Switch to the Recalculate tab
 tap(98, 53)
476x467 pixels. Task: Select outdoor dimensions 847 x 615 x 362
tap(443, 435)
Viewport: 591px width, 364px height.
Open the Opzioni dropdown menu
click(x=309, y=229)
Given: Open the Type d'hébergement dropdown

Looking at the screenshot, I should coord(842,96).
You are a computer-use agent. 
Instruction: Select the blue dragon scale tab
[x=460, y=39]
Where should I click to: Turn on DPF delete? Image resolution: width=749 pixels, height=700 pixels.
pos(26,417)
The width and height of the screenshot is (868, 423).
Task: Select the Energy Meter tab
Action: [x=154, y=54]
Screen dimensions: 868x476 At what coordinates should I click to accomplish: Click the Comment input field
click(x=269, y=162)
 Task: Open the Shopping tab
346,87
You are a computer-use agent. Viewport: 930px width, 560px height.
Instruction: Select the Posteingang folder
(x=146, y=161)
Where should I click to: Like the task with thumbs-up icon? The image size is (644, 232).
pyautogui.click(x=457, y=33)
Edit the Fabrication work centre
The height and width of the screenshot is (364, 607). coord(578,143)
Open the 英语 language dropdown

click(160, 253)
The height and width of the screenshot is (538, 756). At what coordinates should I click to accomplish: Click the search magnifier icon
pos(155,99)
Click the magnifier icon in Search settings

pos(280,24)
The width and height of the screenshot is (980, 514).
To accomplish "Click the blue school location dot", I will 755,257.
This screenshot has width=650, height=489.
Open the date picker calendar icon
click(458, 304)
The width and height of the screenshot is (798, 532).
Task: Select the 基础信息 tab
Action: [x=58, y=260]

> _INSTRUCTIONS TO FOLLOW_: The line containing "Instruction: Select the blue dragon scale tab" and all lines after it, through the end of the entries above, are to be returned exactly and alone.

> _EXERCISE SOLUTION_:
Instruction: Select the blue dragon scale tab
[x=460, y=39]
Where should I click to: Turn on DPF delete? Image resolution: width=749 pixels, height=700 pixels.
pos(26,417)
The width and height of the screenshot is (868, 423).
Task: Select the Energy Meter tab
Action: [x=154, y=54]
Screen dimensions: 868x476 At what coordinates should I click to accomplish: Click the Comment input field
click(x=269, y=162)
 Task: Open the Shopping tab
346,87
You are a computer-use agent. Viewport: 930px width, 560px height.
Instruction: Select the Posteingang folder
(x=146, y=161)
Where should I click to: Like the task with thumbs-up icon? The image size is (644, 232).
pyautogui.click(x=457, y=33)
Edit the Fabrication work centre
The height and width of the screenshot is (364, 607). coord(578,143)
Open the 英语 language dropdown

click(160, 253)
The height and width of the screenshot is (538, 756). At what coordinates should I click to accomplish: Click the search magnifier icon
pos(155,99)
Click the magnifier icon in Search settings

pos(280,24)
The width and height of the screenshot is (980, 514).
To accomplish "Click the blue school location dot", I will 755,257.
This screenshot has width=650, height=489.
Open the date picker calendar icon
click(458, 304)
The width and height of the screenshot is (798, 532).
Task: Select the 基础信息 tab
Action: [x=58, y=260]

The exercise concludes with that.